학술논문

Ballistic and Blast-Relevant, High-Rate Material Properties of Physically and Chemically Crosslinked Hydrogels
Document Type
Brief Communication
Source
Experimental Mechanics: An International Journal Integrating Experimental Methods with the Mechanical Behavior of Materials and Structures. 64(4):587-592
Subject
Finite-deformation
Hydrogel
High strain rate
Cavitation
Language
English
ISSN
0014-4851
1741-2765
Abstract
Background: Hydrogels are one of the most ubiquitous polymeric materials. Among them gelatin, agarose and polyacrylamide-based formulations have been effectively utilized in a variety of biomedical and defense-related applications including ultrasound-based therapies and soft tissue injury investigations stemming from ballistic and blast exposures.
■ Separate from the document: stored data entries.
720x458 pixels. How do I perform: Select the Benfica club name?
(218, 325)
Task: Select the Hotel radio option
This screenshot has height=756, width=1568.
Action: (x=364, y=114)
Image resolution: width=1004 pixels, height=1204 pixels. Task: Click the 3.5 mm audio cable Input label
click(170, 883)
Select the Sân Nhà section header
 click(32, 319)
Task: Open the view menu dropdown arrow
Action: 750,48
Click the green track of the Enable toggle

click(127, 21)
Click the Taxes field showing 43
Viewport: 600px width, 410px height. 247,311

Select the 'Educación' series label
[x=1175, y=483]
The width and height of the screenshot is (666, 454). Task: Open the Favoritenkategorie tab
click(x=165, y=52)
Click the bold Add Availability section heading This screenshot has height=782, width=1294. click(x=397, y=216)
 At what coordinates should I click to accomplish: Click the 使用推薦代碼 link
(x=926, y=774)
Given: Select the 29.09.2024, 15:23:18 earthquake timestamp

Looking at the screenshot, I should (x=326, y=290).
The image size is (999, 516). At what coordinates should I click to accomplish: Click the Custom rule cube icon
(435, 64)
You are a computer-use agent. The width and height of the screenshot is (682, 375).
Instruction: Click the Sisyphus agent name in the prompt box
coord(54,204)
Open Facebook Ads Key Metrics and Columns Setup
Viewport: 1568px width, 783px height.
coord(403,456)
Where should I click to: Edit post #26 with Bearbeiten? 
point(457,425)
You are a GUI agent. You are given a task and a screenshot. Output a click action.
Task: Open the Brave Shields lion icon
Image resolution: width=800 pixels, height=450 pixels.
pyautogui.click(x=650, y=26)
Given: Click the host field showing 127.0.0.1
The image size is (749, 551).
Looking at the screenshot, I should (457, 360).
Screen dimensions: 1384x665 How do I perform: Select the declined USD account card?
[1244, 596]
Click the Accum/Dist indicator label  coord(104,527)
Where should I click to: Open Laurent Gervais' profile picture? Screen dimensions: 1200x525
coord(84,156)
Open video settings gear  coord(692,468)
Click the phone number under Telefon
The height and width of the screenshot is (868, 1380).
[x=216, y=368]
Interestingly, while in most cases accurate prediction of the mechanical response of these surrogate gels requires knowledge of the underlying finite deformation, high-strain rate material properties, it is these properties that have remained scarce in the literature.Objective: Building on our prior works using Inertial Microcavitation Rheometry (IMR), here we present a comprehensive list of the high-strain rate (> 103 1/s) mechanical properties of these three popular classes of hydrogel materials characterized via laser-based IMR, further showing that the choice in finite-deformation, rate-dependent constitutive model can be informed directly by the type of crosslinking mechanism and resultant network structure of the hydrogel, thus providing a chemophysical basis of the the choice of phenomenological constitutive model.Methods: We analyze existing experimental gelatin IMR datasets and compare the results with prior data on polyacrylamide.Results: We show that a Neo-Hookean Kelvin-Voigt (NHKV) model can suitably simulate the high-rate material response of dynamic, physically crosslinked hydrogels like gelatin, while the introduction of a strain-stiffening parameter through the use of the quadratic Kelvin-Voigt (qKV) model was necessary to appropriately model chemically crosslinked hydrogels such as polyacrylamide due to the nature of the static,covalent bonds that comprise their structure.Conclusions: In this brief we show that knowledge of the type of underlying polymer structure, including its bond mobility, can directly inform the appropriate finite deformation, time-dependent viscoelastic material model for commonly employed tissue surrogate hydrogels undergoing high strain rate loading within the ballistic and blast regimes.